In fact, it’s expected that the edge will spawn completely new thinking and actual applications around business communications over the next few years.

And in Australia it’s poised to be a game-changer for all organisations, especially those operating in rural and regional locations, which are on the wrong side of what has become a gaping digital divide in this country.

Providing further perspective, Ian Robinson, chief information officer at Water NSW and CIO50 2020 alumnus, discusses how important having an effective edge computing architecture will be for the organisation moving forward, outlining some powerful use cases, in particular around the capturing and analysing of high-definition video footage from sites. He also gives a sneak peak at current Water NSW projects bring together the edge and IoT applications in compelling ways.

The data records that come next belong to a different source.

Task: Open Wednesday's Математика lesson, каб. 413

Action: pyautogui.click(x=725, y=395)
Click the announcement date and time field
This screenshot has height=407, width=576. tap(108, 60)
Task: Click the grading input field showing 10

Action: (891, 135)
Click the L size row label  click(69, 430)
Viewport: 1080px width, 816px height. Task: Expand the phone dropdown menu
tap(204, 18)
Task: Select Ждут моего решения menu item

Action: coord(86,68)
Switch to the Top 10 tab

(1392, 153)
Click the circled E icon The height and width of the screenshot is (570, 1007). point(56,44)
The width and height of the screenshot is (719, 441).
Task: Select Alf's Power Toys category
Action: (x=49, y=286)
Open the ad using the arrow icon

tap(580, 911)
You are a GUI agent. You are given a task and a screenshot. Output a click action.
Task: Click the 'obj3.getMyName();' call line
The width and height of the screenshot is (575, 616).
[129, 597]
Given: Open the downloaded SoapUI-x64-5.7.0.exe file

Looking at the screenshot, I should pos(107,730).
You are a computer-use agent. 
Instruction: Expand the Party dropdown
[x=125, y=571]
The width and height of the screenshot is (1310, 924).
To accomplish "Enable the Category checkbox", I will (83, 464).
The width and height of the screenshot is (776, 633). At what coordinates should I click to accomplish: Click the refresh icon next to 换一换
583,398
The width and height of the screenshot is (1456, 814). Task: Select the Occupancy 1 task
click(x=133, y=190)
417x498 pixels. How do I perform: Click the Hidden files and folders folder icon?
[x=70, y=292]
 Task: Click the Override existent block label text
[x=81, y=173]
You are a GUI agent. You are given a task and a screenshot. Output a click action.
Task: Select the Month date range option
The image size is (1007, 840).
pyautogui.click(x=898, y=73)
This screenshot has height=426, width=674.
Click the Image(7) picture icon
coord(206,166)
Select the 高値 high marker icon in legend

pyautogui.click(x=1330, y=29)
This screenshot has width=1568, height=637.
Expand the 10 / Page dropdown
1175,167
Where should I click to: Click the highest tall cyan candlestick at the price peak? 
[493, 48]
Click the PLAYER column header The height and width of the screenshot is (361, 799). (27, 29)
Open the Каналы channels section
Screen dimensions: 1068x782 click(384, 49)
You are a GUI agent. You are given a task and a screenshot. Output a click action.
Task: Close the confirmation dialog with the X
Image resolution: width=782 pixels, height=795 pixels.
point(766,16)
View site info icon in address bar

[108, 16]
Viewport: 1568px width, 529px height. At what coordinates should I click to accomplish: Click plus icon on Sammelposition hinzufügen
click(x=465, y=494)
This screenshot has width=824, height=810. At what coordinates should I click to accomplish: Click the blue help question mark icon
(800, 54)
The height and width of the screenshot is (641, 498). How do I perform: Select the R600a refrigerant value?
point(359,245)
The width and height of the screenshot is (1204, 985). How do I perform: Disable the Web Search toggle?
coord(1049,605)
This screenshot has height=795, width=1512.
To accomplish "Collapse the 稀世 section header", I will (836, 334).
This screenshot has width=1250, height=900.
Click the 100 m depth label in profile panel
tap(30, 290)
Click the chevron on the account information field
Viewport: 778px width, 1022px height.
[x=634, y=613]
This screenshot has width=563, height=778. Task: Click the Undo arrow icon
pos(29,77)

Hugh Ujhazy, IDC’s vice president, telecommunications and IoT for APEJ, explains that the whole concept of networking has been turned on its head in recent years with the explosion of devices at the edge driving a future with less emphasis on the ‘consumption’ of data and more about its ‘creation’.  

And Chris Thorpe, founder and chief executive officer at Leading Edge Data Centres, shares his vision for closing the gap between metro and regional Australia through the progressive rollout of data centres.

He says they're already enabling CIOs to capitalise on cloud and other technologies which were previously inaccessible or lacked adequate performance to be effective, with agriculture, healthcare, education and government organisations among those standing to gain the most.